MATTERS TO WHICH DELEGATE HAD REGARD UNDER SECTION 206F(1)(c) HAVING REGARD TO SECTION 206F(2)(b)

  1. I have already referred to the delegate’s conclusion in relation to s 206F(2)(a) regarding related corporations at [7]-[10] above. The delegate then turned to those raised by s 206F(1)(c) requiring consideration of whether Mr Bolton’s disqualification from managing corporations was justified. The delegate gave reasons for concluding that Mr Bolton’s disqualification was justified having regard to matters raised by s 206F(2)(b). He concluded that he was satisfied that:

    (a)     In determining whether disqualification is justified the relatedness of several of the companies is not material;

    (b)Mr Bolton did not comply with several provisions of the Corporations Act 2001;

    (c)Mr Bolton’s management of the affairs of ASI and Australian Style fell short of the standards that are required of someone in his position; and

    (d)It is in the public interest that Mr Bolton be disqualified.

  1. Beginning with the issues raised by s 206F(2)(b)(i), the delegate’s findings in relation to Mr Bolton’s conduct in relation to the management, business or property of any corporation were:

    (1)Deficiencies in Style Group

    The liquidator of each of ASI, Australian Style, Australian Style Services and ACN 108 estimated that, at the time of their winding up when Mr Bolton had been a director for a substantial period of time, each had a deficiency as shown in the following table.  The delegate considered that it was likely that a substantial portion of each company’s deficiency had arisen while Mr Bolton was a director of each and was attributable, at least in part, to his management:

Body corporate

Deficiency as reported by liquidator

Deficiency attributable to unsecured creditors

Australian Style

$6,811,314

$4,900,556

ASI

$2,055,096

$2,070,096 including the Australian Taxation Office (ATO) for $871,242.26

ACN 108

$1,201,092

$1,201,092

Australian Style Services

$1,371,569

$1,087,926

(2)Deficiencies in PR Companies

The liquidator of each of the PR Companies had estimated that, at the time of their winding up, each had a deficiency as shown in the following table.  The delegate considered that it was unlikely that a substantial portion of each company’s deficit arose while Mr Bolton was a director as he had been a director only between 18 August 2013 and their winding up on 20 October 2013.

Body corporate

Deficiency as reported by liquidator

Deficiency attributable to unsecured creditors

56 Nerang Street Pty Ltd

$6,276,289

Nil

Retail Finance Group Pty Ltd

$6,276,525

$236

Qikbiz Finance Pty Ltd

$6,426,289

$150,000

Australian Money Exchange Pty Ltd

$7,638,054.59

$1,352,803.97

Appliance Finance Wizard Pty Ltd

$6,363,577

$87,288

AMX No 1 Pty Ltd

$6,975,912.06

$616,740.96

AMX Marketing Fund Pty Ltd

$6,277,953

$1,664

AMX Club

$6,277,953

$1,664

PR Finance

$10,823,476

$4,547,187

Each of the deficiencies, the delegate found, included an amount of $6,276,289 owed to a secured creditor.  He inferred that one of the companies had incurred the debt and that the others were liable for it as guarantors.
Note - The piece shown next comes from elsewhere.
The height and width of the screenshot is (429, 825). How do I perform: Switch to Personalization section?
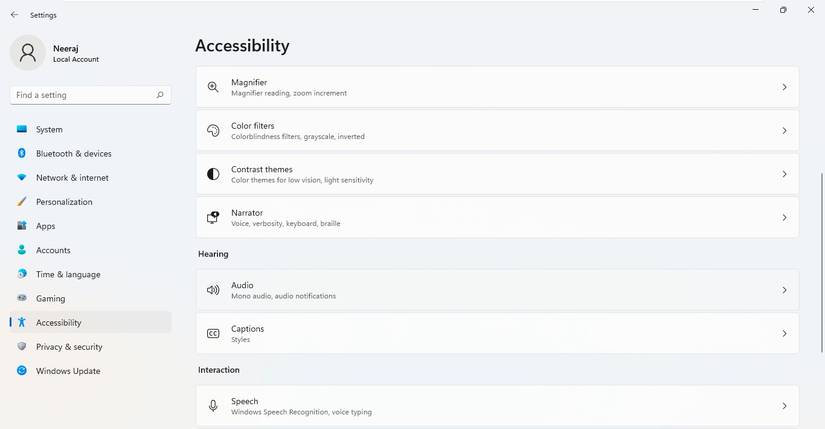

(3)Failure to lodge Business Activity Statements and income tax returns

The delegate found that Mr Bolton had not complied with s 180(1) of the Corporations Act to exercise his powers and discharge his duties with the degree of care and diligence that a reasonable person would exercise if he or she were a director of a corporation in the same circumstances.

(a)ASI had not lodged Business Activity Statements (BASs) for the quarters beginning 30 June 2012 and ending 31 December 2013. He also found that it had not lodged income tax returns for the years ending 30 June 2009, 2010, 2011, 2012 and 2013. Noting that Mr Bolton had stated that the income tax returns had not been lodged as ASI was in dispute with the ATO over the BASs, the delegate found that this was not a reasonable basis for failing to lodge them. Consequently, Mr Bolton was in breach of s 180(1).

(b)The delegate found that Australian Style had neither lodged BASs for the quarters ending 30 September 2010 and 31 December 2010 nor income tax returns for the years ended 30 June 2009 and 2010. He found that Mr Bolton’s reasons for Australian Style’s failures did not excuse them and, consequently, concluded, Mr Bolton was in breach of s 180(1).

(4)False Business Activity Statement

The delegate concluded that, on 12 November 2009, ASI lodged a BAS signed by Mr Bolton and relating to the 30 June 2009 quarter. It was lodged by ASI as trustee for the Australian Style Investment Unit Trust (ASI Unit Trust) and did not report any GST liability relating to a payment made to ASH under a deed between ASI and Thiess Pty Ltd and John Holland Pty Ltd, together referred to as TJ. I have set out the background to this matter at [51] below. The delegate was satisfied that Mr Bolton had not complied with s 180(1) in causing ASI’s BAS for the quarter ending 30 June 2009 to be prepared and lodged with the ATO in circumstances where he knew that its contents might be “significantly false”[8] (and were false) but did not take appropriate measures to obtain proper legal advice as to whether its contents were in fact false.

[8] Reasons for decision dated 6 October 2015 at [62]

(5)Failure to take reasonable steps to keep written financial records

Section 344(1) provides that a director of, among others, a company, contravenes it if he or she fails to take all reasonable steps to comply with, or to secure compliance with, among others, Part 2M.2 of the Corporations Act. Among the provisions found in Part 2M.2 is s 286. Section 286(1) provides:

A company … must keep written financial records that:

(a)correctly record and explain its transactions and financial position and performance; and

(b)would enable true and fair financial statements to be prepared and audited.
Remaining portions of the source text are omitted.